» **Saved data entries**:
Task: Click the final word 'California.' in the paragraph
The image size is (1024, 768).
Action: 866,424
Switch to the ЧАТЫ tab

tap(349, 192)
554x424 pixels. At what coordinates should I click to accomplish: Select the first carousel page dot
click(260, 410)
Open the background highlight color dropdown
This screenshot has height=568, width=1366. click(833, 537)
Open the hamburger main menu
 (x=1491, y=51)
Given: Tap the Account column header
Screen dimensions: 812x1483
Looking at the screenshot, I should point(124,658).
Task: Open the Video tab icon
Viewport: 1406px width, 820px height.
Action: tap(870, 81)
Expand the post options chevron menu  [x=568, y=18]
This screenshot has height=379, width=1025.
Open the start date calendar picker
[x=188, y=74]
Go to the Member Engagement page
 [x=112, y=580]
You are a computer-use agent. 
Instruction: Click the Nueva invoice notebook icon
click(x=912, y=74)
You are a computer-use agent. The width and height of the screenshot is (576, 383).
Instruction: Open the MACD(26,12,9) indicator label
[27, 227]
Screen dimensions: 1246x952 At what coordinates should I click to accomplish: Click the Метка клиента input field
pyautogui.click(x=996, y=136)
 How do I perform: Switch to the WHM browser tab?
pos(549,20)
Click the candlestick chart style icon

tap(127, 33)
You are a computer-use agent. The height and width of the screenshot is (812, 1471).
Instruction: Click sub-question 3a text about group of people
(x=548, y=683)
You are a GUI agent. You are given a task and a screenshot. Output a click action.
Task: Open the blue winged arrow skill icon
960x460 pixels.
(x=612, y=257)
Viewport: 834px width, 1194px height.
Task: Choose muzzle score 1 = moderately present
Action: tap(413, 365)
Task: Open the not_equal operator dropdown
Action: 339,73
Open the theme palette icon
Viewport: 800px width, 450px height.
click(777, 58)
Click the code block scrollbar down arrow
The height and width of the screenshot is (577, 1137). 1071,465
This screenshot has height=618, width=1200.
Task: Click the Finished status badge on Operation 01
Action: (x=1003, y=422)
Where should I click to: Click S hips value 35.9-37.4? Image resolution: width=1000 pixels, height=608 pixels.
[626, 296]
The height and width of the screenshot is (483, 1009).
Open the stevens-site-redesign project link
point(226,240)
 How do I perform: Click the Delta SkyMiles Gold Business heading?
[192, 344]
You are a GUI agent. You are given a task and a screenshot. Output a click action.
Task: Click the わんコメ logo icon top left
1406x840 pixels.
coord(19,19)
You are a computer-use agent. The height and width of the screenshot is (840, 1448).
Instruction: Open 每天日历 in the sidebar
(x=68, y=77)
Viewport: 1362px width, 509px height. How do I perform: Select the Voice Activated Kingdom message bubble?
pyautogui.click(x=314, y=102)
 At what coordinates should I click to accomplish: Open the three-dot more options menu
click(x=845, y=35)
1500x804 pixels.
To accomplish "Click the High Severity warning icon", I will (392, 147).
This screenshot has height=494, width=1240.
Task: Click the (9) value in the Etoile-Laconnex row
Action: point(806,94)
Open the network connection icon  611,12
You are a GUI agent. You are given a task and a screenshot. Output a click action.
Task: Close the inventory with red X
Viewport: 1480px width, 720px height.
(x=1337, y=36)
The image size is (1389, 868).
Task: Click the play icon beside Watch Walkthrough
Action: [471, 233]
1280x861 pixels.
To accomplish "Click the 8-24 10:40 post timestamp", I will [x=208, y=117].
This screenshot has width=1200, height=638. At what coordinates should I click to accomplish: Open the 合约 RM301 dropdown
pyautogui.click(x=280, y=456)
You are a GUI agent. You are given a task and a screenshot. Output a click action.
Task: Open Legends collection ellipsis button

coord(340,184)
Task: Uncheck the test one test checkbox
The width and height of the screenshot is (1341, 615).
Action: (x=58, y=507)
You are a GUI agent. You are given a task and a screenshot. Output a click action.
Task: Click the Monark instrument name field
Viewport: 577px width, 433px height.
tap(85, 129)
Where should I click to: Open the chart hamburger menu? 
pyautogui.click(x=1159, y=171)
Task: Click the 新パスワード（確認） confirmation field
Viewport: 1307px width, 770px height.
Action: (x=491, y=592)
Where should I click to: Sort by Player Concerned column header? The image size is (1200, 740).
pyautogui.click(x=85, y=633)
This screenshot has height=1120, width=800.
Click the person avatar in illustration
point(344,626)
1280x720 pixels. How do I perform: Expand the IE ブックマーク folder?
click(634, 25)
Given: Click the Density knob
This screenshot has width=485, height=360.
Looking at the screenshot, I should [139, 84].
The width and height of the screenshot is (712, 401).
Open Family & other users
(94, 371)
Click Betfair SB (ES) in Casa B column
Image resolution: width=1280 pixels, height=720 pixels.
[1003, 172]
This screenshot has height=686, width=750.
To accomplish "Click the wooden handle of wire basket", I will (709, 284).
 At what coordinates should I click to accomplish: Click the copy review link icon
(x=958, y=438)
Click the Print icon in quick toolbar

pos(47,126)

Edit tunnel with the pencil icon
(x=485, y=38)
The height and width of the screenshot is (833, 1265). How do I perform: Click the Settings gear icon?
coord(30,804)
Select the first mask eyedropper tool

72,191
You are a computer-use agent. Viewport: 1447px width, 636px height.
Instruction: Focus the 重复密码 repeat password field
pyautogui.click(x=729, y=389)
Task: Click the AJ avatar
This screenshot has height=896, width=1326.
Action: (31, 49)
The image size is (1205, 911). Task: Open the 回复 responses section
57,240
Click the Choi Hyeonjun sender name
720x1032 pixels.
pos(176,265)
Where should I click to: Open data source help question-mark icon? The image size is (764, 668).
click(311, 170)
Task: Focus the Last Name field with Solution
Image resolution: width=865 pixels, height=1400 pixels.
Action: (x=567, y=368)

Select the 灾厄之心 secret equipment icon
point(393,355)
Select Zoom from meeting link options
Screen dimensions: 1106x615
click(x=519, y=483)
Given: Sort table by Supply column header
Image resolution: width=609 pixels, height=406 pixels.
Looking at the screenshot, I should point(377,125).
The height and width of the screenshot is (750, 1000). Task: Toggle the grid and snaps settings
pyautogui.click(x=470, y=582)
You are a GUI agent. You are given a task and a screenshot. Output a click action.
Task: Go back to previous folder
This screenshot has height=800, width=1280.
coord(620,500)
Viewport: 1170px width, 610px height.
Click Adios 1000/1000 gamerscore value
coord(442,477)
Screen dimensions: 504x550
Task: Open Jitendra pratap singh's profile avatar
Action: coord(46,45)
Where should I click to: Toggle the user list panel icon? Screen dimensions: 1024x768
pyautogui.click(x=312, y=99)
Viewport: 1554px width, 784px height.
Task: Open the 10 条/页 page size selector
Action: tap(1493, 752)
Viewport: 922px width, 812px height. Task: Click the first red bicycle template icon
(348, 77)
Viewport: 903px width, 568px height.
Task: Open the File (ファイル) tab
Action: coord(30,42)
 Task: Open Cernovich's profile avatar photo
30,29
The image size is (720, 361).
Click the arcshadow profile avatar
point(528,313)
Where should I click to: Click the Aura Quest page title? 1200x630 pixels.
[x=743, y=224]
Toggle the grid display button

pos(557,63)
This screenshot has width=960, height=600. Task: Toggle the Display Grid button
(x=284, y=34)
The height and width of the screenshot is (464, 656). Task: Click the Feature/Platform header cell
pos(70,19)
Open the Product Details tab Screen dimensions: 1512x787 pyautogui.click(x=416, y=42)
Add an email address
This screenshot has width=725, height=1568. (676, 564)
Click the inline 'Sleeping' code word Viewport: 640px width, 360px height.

» **REQUIREMENT**:
Give the data again, exactly as it appears above.

» **EXERCISE SOLUTION**:
Task: Click the final word 'California.' in the paragraph
The image size is (1024, 768).
Action: 866,424
Switch to the ЧАТЫ tab

tap(349, 192)
554x424 pixels. At what coordinates should I click to accomplish: Select the first carousel page dot
click(260, 410)
Open the background highlight color dropdown
This screenshot has height=568, width=1366. click(833, 537)
Open the hamburger main menu
 (x=1491, y=51)
Given: Tap the Account column header
Screen dimensions: 812x1483
Looking at the screenshot, I should point(124,658).
Task: Open the Video tab icon
Viewport: 1406px width, 820px height.
Action: tap(870, 81)
Expand the post options chevron menu  [x=568, y=18]
This screenshot has height=379, width=1025.
Open the start date calendar picker
[x=188, y=74]
Go to the Member Engagement page
 [x=112, y=580]
You are a computer-use agent. 
Instruction: Click the Nueva invoice notebook icon
click(x=912, y=74)
You are a computer-use agent. The width and height of the screenshot is (576, 383).
Instruction: Open the MACD(26,12,9) indicator label
[27, 227]
Screen dimensions: 1246x952 At what coordinates should I click to accomplish: Click the Метка клиента input field
pyautogui.click(x=996, y=136)
 How do I perform: Switch to the WHM browser tab?
pos(549,20)
Click the candlestick chart style icon

tap(127, 33)
You are a computer-use agent. The height and width of the screenshot is (812, 1471).
Instruction: Click sub-question 3a text about group of people
(x=548, y=683)
You are a GUI agent. You are given a task and a screenshot. Output a click action.
Task: Open the blue winged arrow skill icon
960x460 pixels.
(x=612, y=257)
Viewport: 834px width, 1194px height.
Task: Choose muzzle score 1 = moderately present
Action: tap(413, 365)
Task: Open the not_equal operator dropdown
Action: 339,73
Open the theme palette icon
Viewport: 800px width, 450px height.
click(777, 58)
Click the code block scrollbar down arrow
The height and width of the screenshot is (577, 1137). 1071,465
This screenshot has height=618, width=1200.
Task: Click the Finished status badge on Operation 01
Action: (x=1003, y=422)
Where should I click to: Click S hips value 35.9-37.4? Image resolution: width=1000 pixels, height=608 pixels.
[626, 296]
The height and width of the screenshot is (483, 1009).
Open the stevens-site-redesign project link
point(226,240)
 How do I perform: Click the Delta SkyMiles Gold Business heading?
[192, 344]
You are a GUI agent. You are given a task and a screenshot. Output a click action.
Task: Click the わんコメ logo icon top left
1406x840 pixels.
coord(19,19)
You are a computer-use agent. The height and width of the screenshot is (840, 1448).
Instruction: Open 每天日历 in the sidebar
(x=68, y=77)
Viewport: 1362px width, 509px height. How do I perform: Select the Voice Activated Kingdom message bubble?
pyautogui.click(x=314, y=102)
 At what coordinates should I click to accomplish: Open the three-dot more options menu
click(x=845, y=35)
1500x804 pixels.
To accomplish "Click the High Severity warning icon", I will (392, 147).
This screenshot has height=494, width=1240.
Task: Click the (9) value in the Etoile-Laconnex row
Action: point(806,94)
Open the network connection icon  611,12
You are a GUI agent. You are given a task and a screenshot. Output a click action.
Task: Close the inventory with red X
Viewport: 1480px width, 720px height.
(x=1337, y=36)
The image size is (1389, 868).
Task: Click the play icon beside Watch Walkthrough
Action: [471, 233]
1280x861 pixels.
To accomplish "Click the 8-24 10:40 post timestamp", I will [x=208, y=117].
This screenshot has width=1200, height=638. At what coordinates should I click to accomplish: Open the 合约 RM301 dropdown
pyautogui.click(x=280, y=456)
You are a GUI agent. You are given a task and a screenshot. Output a click action.
Task: Open Legends collection ellipsis button

coord(340,184)
Task: Uncheck the test one test checkbox
The width and height of the screenshot is (1341, 615).
Action: (x=58, y=507)
You are a GUI agent. You are given a task and a screenshot. Output a click action.
Task: Click the Monark instrument name field
Viewport: 577px width, 433px height.
tap(85, 129)
Where should I click to: Open the chart hamburger menu? 
pyautogui.click(x=1159, y=171)
Task: Click the 新パスワード（確認） confirmation field
Viewport: 1307px width, 770px height.
Action: (x=491, y=592)
Where should I click to: Sort by Player Concerned column header? The image size is (1200, 740).
pyautogui.click(x=85, y=633)
This screenshot has height=1120, width=800.
Click the person avatar in illustration
point(344,626)
1280x720 pixels. How do I perform: Expand the IE ブックマーク folder?
click(634, 25)
Given: Click the Density knob
This screenshot has width=485, height=360.
Looking at the screenshot, I should [139, 84].
The width and height of the screenshot is (712, 401).
Open Family & other users
(94, 371)
Click Betfair SB (ES) in Casa B column
Image resolution: width=1280 pixels, height=720 pixels.
[1003, 172]
This screenshot has height=686, width=750.
To accomplish "Click the wooden handle of wire basket", I will (709, 284).
 At what coordinates should I click to accomplish: Click the copy review link icon
(x=958, y=438)
Click the Print icon in quick toolbar

pos(47,126)

Edit tunnel with the pencil icon
(x=485, y=38)
The height and width of the screenshot is (833, 1265). How do I perform: Click the Settings gear icon?
coord(30,804)
Select the first mask eyedropper tool

72,191
You are a computer-use agent. Viewport: 1447px width, 636px height.
Instruction: Focus the 重复密码 repeat password field
pyautogui.click(x=729, y=389)
Task: Click the AJ avatar
This screenshot has height=896, width=1326.
Action: (31, 49)
The image size is (1205, 911). Task: Open the 回复 responses section
57,240
Click the Choi Hyeonjun sender name
720x1032 pixels.
pos(176,265)
Where should I click to: Open data source help question-mark icon? The image size is (764, 668).
click(311, 170)
Task: Focus the Last Name field with Solution
Image resolution: width=865 pixels, height=1400 pixels.
Action: (x=567, y=368)

Select the 灾厄之心 secret equipment icon
point(393,355)
Select Zoom from meeting link options
Screen dimensions: 1106x615
click(x=519, y=483)
Given: Sort table by Supply column header
Image resolution: width=609 pixels, height=406 pixels.
Looking at the screenshot, I should point(377,125).
The height and width of the screenshot is (750, 1000). Task: Toggle the grid and snaps settings
pyautogui.click(x=470, y=582)
You are a GUI agent. You are given a task and a screenshot. Output a click action.
Task: Go back to previous folder
This screenshot has height=800, width=1280.
coord(620,500)
Viewport: 1170px width, 610px height.
Click Adios 1000/1000 gamerscore value
coord(442,477)
Screen dimensions: 504x550
Task: Open Jitendra pratap singh's profile avatar
Action: coord(46,45)
Where should I click to: Toggle the user list panel icon? Screen dimensions: 1024x768
pyautogui.click(x=312, y=99)
Viewport: 1554px width, 784px height.
Task: Open the 10 条/页 page size selector
Action: tap(1493, 752)
Viewport: 922px width, 812px height. Task: Click the first red bicycle template icon
(348, 77)
Viewport: 903px width, 568px height.
Task: Open the File (ファイル) tab
Action: coord(30,42)
 Task: Open Cernovich's profile avatar photo
30,29
The image size is (720, 361).
Click the arcshadow profile avatar
point(528,313)
Where should I click to: Click the Aura Quest page title? 1200x630 pixels.
[x=743, y=224]
Toggle the grid display button

pos(557,63)
This screenshot has width=960, height=600. Task: Toggle the Display Grid button
(x=284, y=34)
The height and width of the screenshot is (464, 656). Task: Click the Feature/Platform header cell
pos(70,19)
Open the Product Details tab Screen dimensions: 1512x787 pyautogui.click(x=416, y=42)
Add an email address
This screenshot has width=725, height=1568. (676, 564)
Click the inline 'Sleeping' code word Viewport: 640px width, 360px height.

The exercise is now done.